终于,他说道:“李远奏报的那条粮船你查的怎么样了?”

陈仁孝盘膝坐在一张大椅上,说道:“我们进城的时候兵荒马乱,五军都督府和兵部的不少文牍档案都毁于兵燹,很难查证,不过我询问了签发此船的曹吏官员,看来确有此事。”

永济帝冷冷的说道:“确有此事?南京城走了一个废帝,他的侍卫头子叫刘礼。几天以后浒墅关出现了一条粮船,正好是来自南京,镇海卫不顾我的严旨强行劫走了这条船,把这条船送到了吴淞口。而镇海卫指挥使,正好是刘礼的族兄。。。现在你跟朕说确有此事,天下有这么巧的事情么?”

陈仁孝依然平静的说道:“陛下圣明烛照,屑小之辈无所遁形,只是查无实据,如之奈何。”

永济把奏章狠狠扔在龙书案上,恨恨的说道:“查无实据?刘明善竟敢藐视于朕,这也是查无实据么?”他霍的站起身来说:“他真以为他能以一卫之力抗拒朕么?”

陈仁孝忽然睁大双眼说道:“陛下息怒,天子行事要有天子的法度,不可诛无罪之人,也不可诛疑罪之人。高帝何等爱惜人命,山野村夫尚且不能冤杀,何况一卫指挥使。且刘明善虽然不足道,若是他亡命海上,拥立废帝,群凶四起,社稷危殆,陛下又该如何。”

永济怒火万丈,把龙书案上的笔墨纸砚一把扫到地下,高声喊道:“朕富有四海,难道奈何不得一个匹夫么?!”

陈仁孝并不畏惧暴怒的天子,他不动声色的说道:“臣反复俦思,对付刘明善要慎之又慎,不可轻举妄动。臣有一计:调虎离山。即擒了废帝,又让刘指挥使有苦难言。没有了废帝,刘明善还有何所恃,那时候还不是手到擒来?”

废帝崇文现在真正成了永济的心病,崇文不死,他的帝位又怎么能稳固。他的侄儿治国无能,逃跑却是一把好手,几次从自己手边溜走,让他心浮气躁,气血上涌,忍不住大发雷霆。
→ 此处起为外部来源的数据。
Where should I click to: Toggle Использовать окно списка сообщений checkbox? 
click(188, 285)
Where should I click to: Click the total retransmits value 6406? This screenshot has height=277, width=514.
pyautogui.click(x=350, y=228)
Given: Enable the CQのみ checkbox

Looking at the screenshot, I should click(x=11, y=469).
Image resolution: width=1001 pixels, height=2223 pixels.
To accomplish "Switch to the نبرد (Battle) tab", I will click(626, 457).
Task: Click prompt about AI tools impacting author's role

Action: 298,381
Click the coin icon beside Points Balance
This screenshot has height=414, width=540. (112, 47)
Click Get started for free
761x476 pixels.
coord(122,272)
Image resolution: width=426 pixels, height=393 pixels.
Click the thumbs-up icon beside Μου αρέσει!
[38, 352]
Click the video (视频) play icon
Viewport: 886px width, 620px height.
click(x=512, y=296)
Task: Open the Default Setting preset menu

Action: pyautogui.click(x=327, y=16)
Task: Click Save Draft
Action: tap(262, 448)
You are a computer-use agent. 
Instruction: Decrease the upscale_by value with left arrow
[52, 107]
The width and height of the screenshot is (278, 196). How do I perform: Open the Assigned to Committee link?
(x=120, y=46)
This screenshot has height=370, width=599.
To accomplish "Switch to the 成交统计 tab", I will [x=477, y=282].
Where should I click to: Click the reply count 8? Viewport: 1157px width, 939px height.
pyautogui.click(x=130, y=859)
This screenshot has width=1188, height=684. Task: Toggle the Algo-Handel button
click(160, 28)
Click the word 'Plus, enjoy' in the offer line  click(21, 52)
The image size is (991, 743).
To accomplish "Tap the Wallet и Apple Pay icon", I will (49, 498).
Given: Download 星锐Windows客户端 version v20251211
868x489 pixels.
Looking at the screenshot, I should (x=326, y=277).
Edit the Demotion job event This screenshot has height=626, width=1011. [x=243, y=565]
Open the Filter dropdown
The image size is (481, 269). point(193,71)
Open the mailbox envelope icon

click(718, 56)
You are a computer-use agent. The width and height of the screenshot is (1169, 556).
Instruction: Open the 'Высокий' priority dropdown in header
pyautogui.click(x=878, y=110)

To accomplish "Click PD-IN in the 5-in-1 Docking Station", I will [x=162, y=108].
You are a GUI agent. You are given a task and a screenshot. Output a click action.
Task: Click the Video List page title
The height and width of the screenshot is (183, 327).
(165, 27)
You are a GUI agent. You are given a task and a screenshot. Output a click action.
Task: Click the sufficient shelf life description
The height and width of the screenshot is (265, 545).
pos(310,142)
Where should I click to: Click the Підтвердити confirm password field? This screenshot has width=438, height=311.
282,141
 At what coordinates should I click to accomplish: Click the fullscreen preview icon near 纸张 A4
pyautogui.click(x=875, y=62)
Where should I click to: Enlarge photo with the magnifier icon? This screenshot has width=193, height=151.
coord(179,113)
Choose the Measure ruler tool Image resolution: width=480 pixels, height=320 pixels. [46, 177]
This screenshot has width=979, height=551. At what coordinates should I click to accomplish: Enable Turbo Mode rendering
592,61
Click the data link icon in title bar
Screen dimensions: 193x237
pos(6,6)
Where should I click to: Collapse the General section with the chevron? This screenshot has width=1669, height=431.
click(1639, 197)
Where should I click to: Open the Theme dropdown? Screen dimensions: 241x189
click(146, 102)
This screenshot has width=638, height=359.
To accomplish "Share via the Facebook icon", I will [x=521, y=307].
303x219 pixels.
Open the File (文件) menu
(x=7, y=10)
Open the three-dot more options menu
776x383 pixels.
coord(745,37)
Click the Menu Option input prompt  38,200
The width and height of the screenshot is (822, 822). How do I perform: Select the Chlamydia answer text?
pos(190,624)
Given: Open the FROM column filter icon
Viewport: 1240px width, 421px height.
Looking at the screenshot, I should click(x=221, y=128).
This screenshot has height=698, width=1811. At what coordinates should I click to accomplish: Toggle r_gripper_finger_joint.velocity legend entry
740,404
但是陈仁孝的沉着让他冷静下来,他强压怒火,低喝一声:“讲!”

陈仁孝不动声色的说道:“废帝逃到吴淞口,无非是要出海逃命,陛下能在陆上通缉他,就不能在海上通缉他么?”

永济帝凝神思索了一会儿,说道:“朕虽有海禁之策,可是总不能不让沿海诸卫的水师出海,他以镇海卫官军名义逃走,朕还能拿他怎么办?”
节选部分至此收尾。